Cuando salía por la ventana para tumbarse encima del tejado siempre alzaba la vista antes de cerrar los ojos. Su mirada se perdía en cualquier horizonte de ese telón negro manchado con puntitos luminosos. Luego la oscuridad tras cerrar los párpados seguía embarrada por algún residuo brillante. No podía observar aquel fondo durante mucho tiempo, pues algo en su estómago se le encogía y la hacía tiritar al hacerlo. Eran tan distantes, tan perfectas, rebosantes de una extraña grandeza. Y como las adoraba. Eran su punto de partida y no podía, ni debía, olvidarlas. El alma se le hacía grande y pequeña con tan solo recordarlas.
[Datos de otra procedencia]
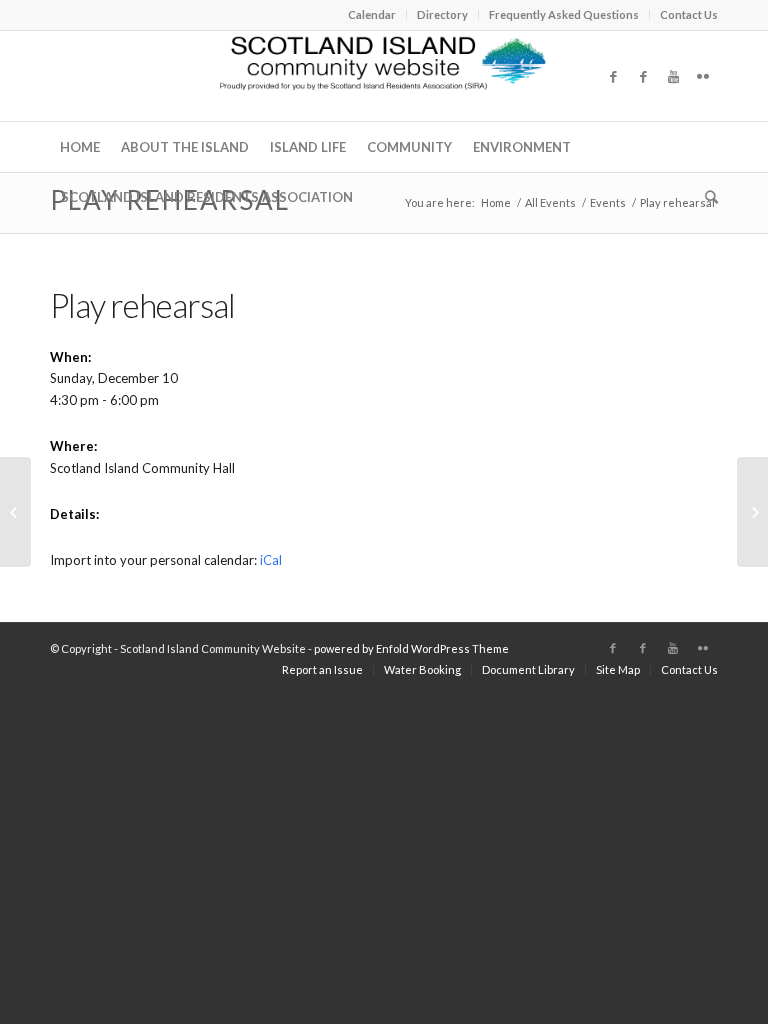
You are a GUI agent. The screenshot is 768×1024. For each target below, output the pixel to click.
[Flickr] (703, 76)
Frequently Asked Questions (564, 14)
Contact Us (689, 14)
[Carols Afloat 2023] (15, 512)
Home (496, 202)
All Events (550, 202)
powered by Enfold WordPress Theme (411, 648)
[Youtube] (673, 76)
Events (608, 202)
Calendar (372, 14)
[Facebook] (613, 76)
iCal (271, 560)
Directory (442, 14)
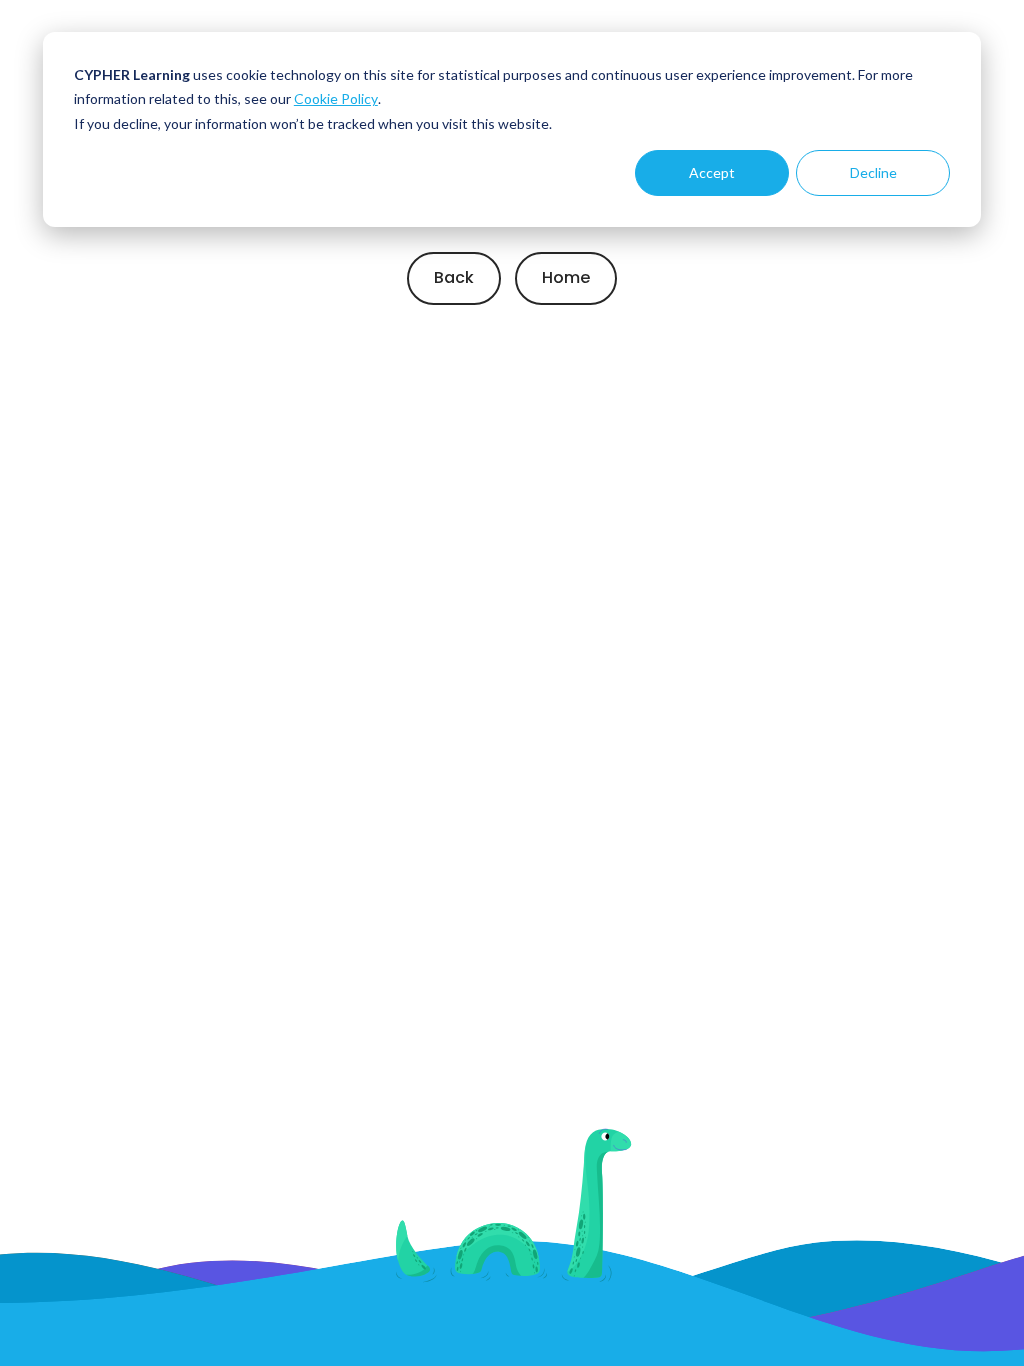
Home (566, 277)
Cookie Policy (336, 98)
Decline (873, 172)
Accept (712, 172)
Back (454, 277)
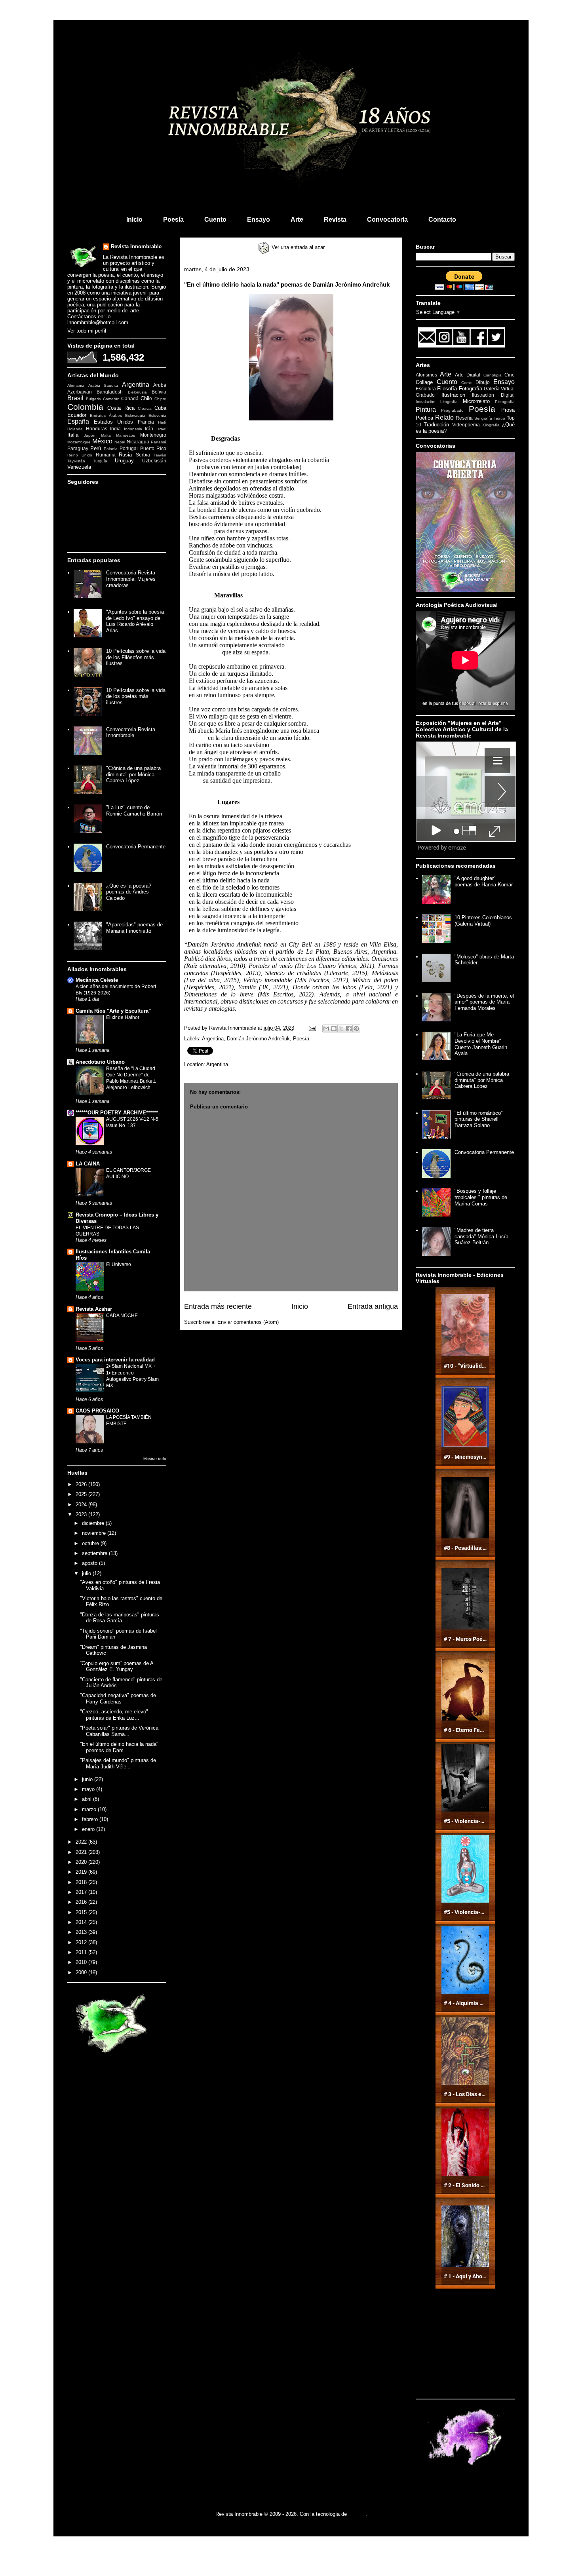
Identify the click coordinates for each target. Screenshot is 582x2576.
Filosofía (447, 389)
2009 (82, 1972)
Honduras (96, 428)
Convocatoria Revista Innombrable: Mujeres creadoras (131, 579)
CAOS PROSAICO (97, 1411)
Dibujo (482, 382)
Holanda (75, 429)
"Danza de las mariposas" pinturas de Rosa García (119, 1618)
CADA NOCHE (122, 1315)
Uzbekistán (154, 460)
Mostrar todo (154, 1458)
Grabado (425, 394)
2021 (82, 1852)
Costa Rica (120, 408)
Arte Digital (467, 374)
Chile (146, 398)
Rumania (106, 454)
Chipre (160, 399)
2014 (82, 1922)
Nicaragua (138, 441)
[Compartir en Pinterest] (356, 1028)
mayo (89, 1789)
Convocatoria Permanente (135, 847)
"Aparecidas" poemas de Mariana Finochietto (134, 928)
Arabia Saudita (103, 385)
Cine (509, 374)
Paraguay (77, 448)
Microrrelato (476, 401)
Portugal (129, 448)
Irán (149, 428)
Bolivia (159, 391)
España (78, 421)
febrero (90, 1819)
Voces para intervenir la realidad (115, 1360)
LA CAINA (88, 1164)
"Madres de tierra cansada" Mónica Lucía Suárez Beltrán (481, 1236)
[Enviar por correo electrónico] (326, 1028)
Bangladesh (110, 391)
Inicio (134, 219)
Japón (89, 435)
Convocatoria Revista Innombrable (130, 732)
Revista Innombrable (136, 246)
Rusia (125, 455)
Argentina (213, 1039)
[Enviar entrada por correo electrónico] (312, 1028)
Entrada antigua (373, 1306)
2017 (82, 1892)
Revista (335, 219)
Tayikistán (76, 461)
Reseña (464, 417)
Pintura (426, 409)
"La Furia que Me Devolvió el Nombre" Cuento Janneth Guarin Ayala (481, 1044)
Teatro (499, 418)
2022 (82, 1842)
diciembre (94, 1523)
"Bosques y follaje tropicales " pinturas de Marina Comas (481, 1197)
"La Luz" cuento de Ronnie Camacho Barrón (134, 810)
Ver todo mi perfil (86, 331)
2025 (82, 1494)
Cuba (160, 408)
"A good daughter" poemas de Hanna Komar (484, 881)
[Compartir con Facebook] (349, 1028)
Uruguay (124, 461)
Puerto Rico (153, 448)
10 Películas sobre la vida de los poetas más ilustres (135, 696)
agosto (90, 1563)
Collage (424, 382)
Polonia (111, 449)
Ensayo (258, 219)
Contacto (442, 219)
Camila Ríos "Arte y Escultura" (113, 1011)
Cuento (215, 219)
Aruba (159, 385)
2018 (82, 1882)
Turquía (100, 461)
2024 (82, 1505)
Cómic (466, 382)
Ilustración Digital (493, 394)
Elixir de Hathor (122, 1017)
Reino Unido (79, 455)
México (102, 441)
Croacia (145, 408)
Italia (72, 435)
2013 (82, 1932)
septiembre (95, 1553)
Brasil (75, 398)
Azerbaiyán (79, 391)
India (115, 428)
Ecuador (76, 415)
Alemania (75, 385)
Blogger (356, 2514)
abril (87, 1799)
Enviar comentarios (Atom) (248, 1322)
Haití (162, 422)
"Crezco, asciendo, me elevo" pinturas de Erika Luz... (114, 1715)
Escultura (426, 388)
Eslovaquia (135, 415)
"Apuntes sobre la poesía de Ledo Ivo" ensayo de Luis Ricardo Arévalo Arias (135, 621)
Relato (444, 417)
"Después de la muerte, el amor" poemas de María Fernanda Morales (484, 1002)
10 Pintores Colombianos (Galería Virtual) (483, 920)
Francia (146, 421)
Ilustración (453, 395)
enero (89, 1829)
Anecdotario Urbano (100, 1062)
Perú (95, 448)
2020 (82, 1862)
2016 (82, 1902)
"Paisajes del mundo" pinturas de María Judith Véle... (118, 1763)
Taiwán (160, 455)
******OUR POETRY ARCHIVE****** (117, 1113)
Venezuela (79, 467)
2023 (82, 1514)
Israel (161, 429)
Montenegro (153, 434)
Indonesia (133, 429)
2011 (82, 1952)
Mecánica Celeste (97, 980)
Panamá (158, 442)
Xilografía (491, 425)
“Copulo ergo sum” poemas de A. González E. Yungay (117, 1666)
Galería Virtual (499, 388)
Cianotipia (492, 375)
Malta (106, 435)
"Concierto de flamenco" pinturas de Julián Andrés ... (121, 1683)
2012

Se decía a sí misma que los recuerdos no sirven de nada, que la brisa que los cubre debe de acabar su trabajo y borrarlas de una vez y por todas. Era éso o el eterno castigo de soportar esa grandeza por los siglos. Pero seguía estancada en una especie de punto medio que la encadenaba a un recuerdo y unas visitas efímeras. Las lágrimas, siempre agrupadas en sus ojos, se frenaban en su avance por el simple y único hecho de que no eran bien recibidas.
Las pestañas volvieron a abrirse por acción de una extraña fuerza. Contempló de nuevo como esas estrellas que se regocijaban de estar en sus tronos empezaban a caer. Como todos esos astros relampagueantes empezaban a perder su belleza y pasaban a ser una especie de cúmulo de vacío y negrura. ¿Quién estaba detrás de todo aquello? ¿Había accionado ella sin querer alguna especie de mecanismo para dinamitar el cielo? Los susurros que llegaba a escuchar de aquellos seres estelares le decían que sí.
Ella empezó a convencerse de que la culpa de su caída había sido solo provocada por ellas mismas.